Читать книгу Code of Honor - Lenora Worth - Страница 9

PROLOGUE

Оглавление

Somewhere in Northern Argentina

“Get on the plane!”

“No!”

Brice Whelan squinted through the rain falling all around him, his patience wearing as thin as his soaked black cotton T-shirt.

“We don’t have time to argue, Selena. You have to get on this plane! Now!”

The slender woman scowling up at him pushed at her wet burnished-brown hair and shook her head. “I can’t leave my villagers, Brice. I didn’t call you down here to rescue me. I wanted you to help me! I won’t go.”

Brice wrapped a rough hand around her arm, using brute strength to propel her toward the plane. Her returning resistance surprised him—she was a tiny bit of a thing—not more than a hundred pounds at best, but she showed remarkable strength. And she was also remarkably stubborn to boot. Double trouble.

Brice lifted his eyes to the fury of the heavens, wondering why he was standing here in the middle of a rain forest when he could have been sitting by a nice fire back home in Ireland or maybe watching a baseball game on television at his second home in Atlanta, Georgia. Then he remembered—CHAIM, the elite secretive Christian organization that worked to protect and help Christians in need all over the world. As a member of CHAIM, he had a duty to bring Selena Carter, a missionary nurse who helped run a clinic here in Día Belo, Argentina, home to Atlanta.

After Selena’s distraught phone call, he’d been sent down here to retrieve the devoted missionary. But Selena took her work very seriously and now she refused to go with him. And Brice couldn’t leave without her. Because she’d had a near run-in with a local guerrilla group known for drug trafficking and smuggling, she was in a lot of danger. Too much danger for the humanitarian organization that had sent her here and too much danger for her rich father back home. They wanted her back in Atlanta. Alive and well, preferably.

Brice just wanted her on that plane so he could get out of this rain. “I have my orders,” he shouted over the thunderstorm.

“And I have my integrity,” she shouted back. “I should have never called you!”

All around them, the jungle and forest hissed and sang with the rage of the storm. It was wet, humid, flashing both cold and hot, and downright miserable in spite of the beauty of the place.

“Do you want to die?” he asked, hoping to sway her.

“No,” she said with an expression full of conviction. “I want to live—to serve these people and God.”

Brice had enough. Pulling her close with his hands over her elbows, he said, “If you don’t get on that plane, you won’t ever be able to do either again, cara. You can’t stay here. It’s too dangerous now. Those men will come back for you, Selena. They’ll figure out you survived the attack.”

“I’m not afraid.”

Great.
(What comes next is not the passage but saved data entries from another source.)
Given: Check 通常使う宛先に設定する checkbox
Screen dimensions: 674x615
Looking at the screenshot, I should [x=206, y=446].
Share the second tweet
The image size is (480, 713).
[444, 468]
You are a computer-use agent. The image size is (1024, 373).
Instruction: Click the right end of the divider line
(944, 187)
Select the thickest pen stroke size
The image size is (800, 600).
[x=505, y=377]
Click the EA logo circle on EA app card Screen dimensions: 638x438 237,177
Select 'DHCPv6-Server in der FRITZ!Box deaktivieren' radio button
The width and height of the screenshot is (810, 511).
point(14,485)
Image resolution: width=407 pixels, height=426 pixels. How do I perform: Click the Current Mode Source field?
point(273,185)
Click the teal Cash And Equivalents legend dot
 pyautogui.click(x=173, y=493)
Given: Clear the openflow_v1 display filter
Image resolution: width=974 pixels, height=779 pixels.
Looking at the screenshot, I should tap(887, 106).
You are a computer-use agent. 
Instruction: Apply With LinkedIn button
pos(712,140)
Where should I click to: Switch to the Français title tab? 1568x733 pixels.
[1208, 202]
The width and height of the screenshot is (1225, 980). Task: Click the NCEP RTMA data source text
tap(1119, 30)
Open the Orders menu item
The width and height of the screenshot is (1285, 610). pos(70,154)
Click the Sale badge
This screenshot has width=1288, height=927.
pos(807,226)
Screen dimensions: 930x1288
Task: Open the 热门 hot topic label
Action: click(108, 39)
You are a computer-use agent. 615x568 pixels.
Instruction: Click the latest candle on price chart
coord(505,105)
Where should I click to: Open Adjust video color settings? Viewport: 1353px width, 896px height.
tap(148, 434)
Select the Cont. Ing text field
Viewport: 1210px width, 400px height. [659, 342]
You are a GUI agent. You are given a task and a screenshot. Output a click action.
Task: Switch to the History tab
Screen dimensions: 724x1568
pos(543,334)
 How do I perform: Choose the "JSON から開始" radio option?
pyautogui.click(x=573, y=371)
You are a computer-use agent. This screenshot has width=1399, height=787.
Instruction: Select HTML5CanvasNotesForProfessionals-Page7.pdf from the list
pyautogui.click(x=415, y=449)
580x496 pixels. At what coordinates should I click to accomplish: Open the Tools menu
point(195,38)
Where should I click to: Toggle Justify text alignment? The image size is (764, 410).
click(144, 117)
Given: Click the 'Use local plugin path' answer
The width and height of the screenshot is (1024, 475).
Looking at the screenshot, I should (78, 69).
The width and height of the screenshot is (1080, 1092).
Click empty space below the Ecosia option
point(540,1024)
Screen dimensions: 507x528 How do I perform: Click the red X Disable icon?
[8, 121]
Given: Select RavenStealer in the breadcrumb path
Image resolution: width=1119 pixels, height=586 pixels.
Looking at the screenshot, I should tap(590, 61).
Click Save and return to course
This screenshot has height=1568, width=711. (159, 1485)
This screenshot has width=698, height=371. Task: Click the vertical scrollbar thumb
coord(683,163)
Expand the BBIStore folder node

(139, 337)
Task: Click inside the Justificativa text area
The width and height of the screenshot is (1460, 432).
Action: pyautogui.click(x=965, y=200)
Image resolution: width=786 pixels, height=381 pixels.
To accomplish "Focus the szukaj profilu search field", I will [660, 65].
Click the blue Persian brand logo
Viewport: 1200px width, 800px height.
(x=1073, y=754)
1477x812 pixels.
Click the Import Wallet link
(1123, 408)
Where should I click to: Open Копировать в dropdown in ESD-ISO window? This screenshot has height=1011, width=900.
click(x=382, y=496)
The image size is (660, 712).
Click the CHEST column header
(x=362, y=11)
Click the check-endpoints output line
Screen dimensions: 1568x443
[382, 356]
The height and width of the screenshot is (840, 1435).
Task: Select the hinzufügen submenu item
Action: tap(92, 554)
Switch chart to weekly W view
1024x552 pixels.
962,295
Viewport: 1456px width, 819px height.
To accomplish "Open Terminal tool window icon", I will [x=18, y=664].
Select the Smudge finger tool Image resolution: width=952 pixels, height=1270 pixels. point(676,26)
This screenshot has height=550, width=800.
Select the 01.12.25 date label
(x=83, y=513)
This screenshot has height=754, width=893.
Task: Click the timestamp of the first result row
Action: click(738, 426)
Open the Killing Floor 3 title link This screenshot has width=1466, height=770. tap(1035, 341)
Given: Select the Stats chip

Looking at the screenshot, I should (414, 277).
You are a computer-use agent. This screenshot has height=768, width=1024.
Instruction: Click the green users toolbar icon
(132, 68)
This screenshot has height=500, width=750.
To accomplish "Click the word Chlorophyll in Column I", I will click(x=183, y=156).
Just what he needed. A brave skinny woman willing to take on some nasty smugglers with her convictions and her honor as her only shields.

“Well, you should be afraid,” he shouted. “You saw what they did to your friend Diego and to the others. I can’t let that happen to you.” Getting right in her face, he repeated, his Irish brogue going thick, “It’s time to get on the plane, Selena.”

Her violet-blue eyes widened, this time with determination and regret. “I can’t leave them. I can’t. They need me—I give them medicine and tend their wounds. I teach them how to read and tell them the word of God. I can’t leave the clinic. I’m the only one left.”

How did he fight that kind of dedication?

In the end, he didn’t have a chance.

Bullets hit like a hailstorm all around them, right along with the rain and the wind. With a grunt, Brice picked her up and carried her through the jungle, slapping at ancient vines and wet, prickly palm leaves every step of the way.

While Selena Carter beat at his chest and his face every step of the way.